OMG Digital, the Ghana-based media startup dubbed the “BuzzFeed of Africa,” announced today that it has raised $1.1 million in seed funding. Its main site, OMG Voice, already has versions for Ghana, Nigeria, and Kenya, and the new capital will be used to expand into more countries.
OMG Digital’s new investors are Kima Ventures, Soma Capital, Comcast Ventures Catalyst Fund, Social Capital, M&Y Growth Partners, and Macro Ventures. Angel investors, including Josh Buckley of Mino Games, Will Sternlicht, entertainment lawyer Kenneth Hertz, and Off-Grid Electric founder Frances Xavier Helgesen, also participated. The startup was previously covered by TechCrunch last summer while taking place in Y Combinator’s accelerator program.
Launched by Jesse Arhin Ghansah, Prince Boakye Boampong, and Dominic Mensah in February 2016, OMG Voice now claims 4.5 million unique visitors each month. OMG Digital already has a team of 25 and plans to launch sites for South Africa, Uganda, Zambia, and Tanzania. Its seed capital will be used to support its expansion, produce more video content, and grow its advertising and marketing departments. Ghansah and his co-founders started OMG Ghana in 2012 when they were in college. Smartphones were becoming more popular, but Ghansah had a hard time finding interesting things to read. “It was really frustrating for us because we would go online and all the content was just boring news and politics and stuff. So we wanted to create something for people like us, with listicles and lightweight content. Smartphones started to take off and Facebook became super popular as well, and that’s why we started OMG,” says Ghansah.
“Most of the people online back then were youth like us. BuzzFeed and Mashable were doing things for millennials, but we couldn’t really relate to their content, so we created something for ourselves.” At first, Ghansah, Boampong, and Mensah didn’t see OMG Ghana as their main project, and tried to launch a microlending platform instead. But that struggled to get funding, while OMG Ghana began to gain more readers and make some money. The three decided to turn it into a media company and were accepted into Y Combinator. During their stint in the program last year, Ghansah says they learned how to be “super bold.” “We wanted to start from Ghana but they said to go to other countries. YC pushes you to take bigger risks and push yourself.” Ghansah adds that over a third of Africans are millennials, so OMG Digital has a lot of a potential readers. One challenge it faces that BuzzFeed doesn’t, however, is the wide difference in languages and culture across Africa.

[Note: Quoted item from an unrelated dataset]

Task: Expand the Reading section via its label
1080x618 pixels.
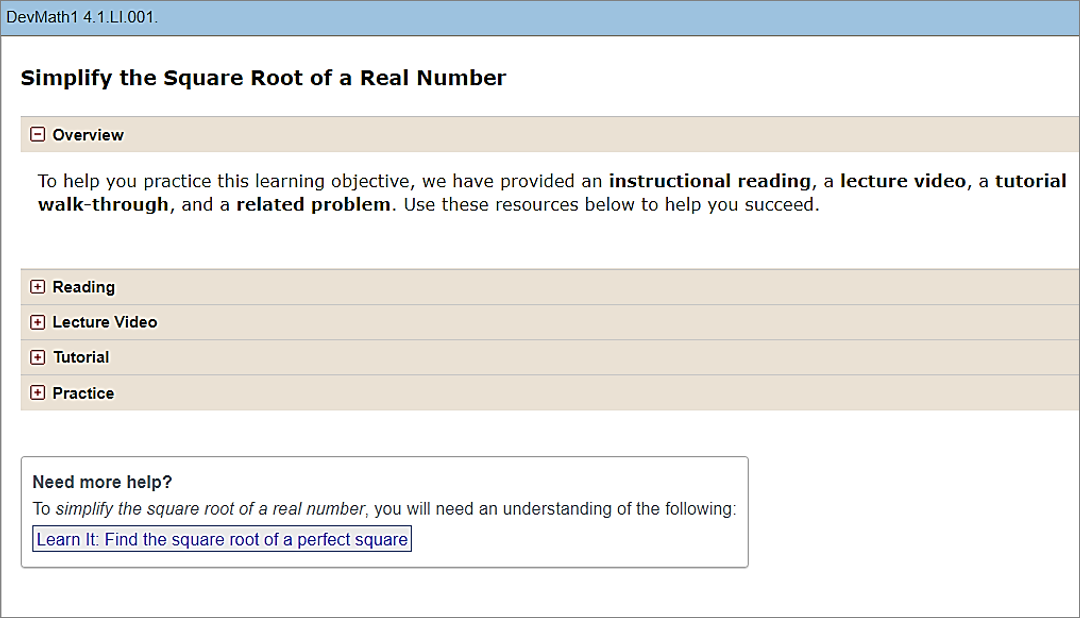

Though most things can be shared between the sites, every country’s version of OMG Voice has a lot of tailor-made content. For example, the Ghana site has headlines like “14 Times The Phrase ‘Bye Felicia’ Was Just Too Perfect A Response In Ghana” and “6 Badass Warriors From Ghana You Should Know,” while Kenyan readers can click on “10 Reasons Why Kenyans Really Love Game Of Thrones” and “You Will Now Serve Jail Term In Kenya If You Are Found With A Plastic Bag.”
“There are a lot of cultural nuances and differences, but in some countries, there are some similarities,” says Ghansah. “Like Ghana and Nigeria are close in terms of culture, so it’s easy to create content for both of them. Kenyans and Tanzanians have similar cultures as well, so we are trying to tackle [expansion] just by going into the countries we are already in and finding the next closest market in terms of culture.” The company will begin with English-speaking markets before tackling French and other languages, with the goal of one day being present in every African country. OMG Voice already has a culinary vertical called ServePot, and plans to launch tech and lifestyle verticals as well. The company will also began building an events business, with meetups and startup conferences.
Like BuzzFeed and other similar companies, OMG Digital monetizes through digital marketing. Currently 80 percent of its ad sales are from banner ads, but as in other markets, its advertisers are seeing a smaller return on investment and looking for alternatives that are more suited to mobile screens (about 90 percent of OMG Digital’s users access its content through mobile devices, in particular Android smartphones).
About 60 percent of OMG Digital users are between 18 to 24 years old and one of its value propositions is helping overseas companies figure out how to reach young African consumers in different markets (for example, in some countries Twitter is more popular than Facebook, so localized strategies need to take that into account). OMG Digital has already partnered with Coca Cola, Huawei, KFC, Philips, Pringles, and several of Africa’s largest telecoms, including MTN, on marketing campaigns and sponsored content. “We want to pioneer content advertising in Africa with major brands and it’s going good so far,” says Ghansah. “Brands are starting to get it and the next two years will be huge for us.”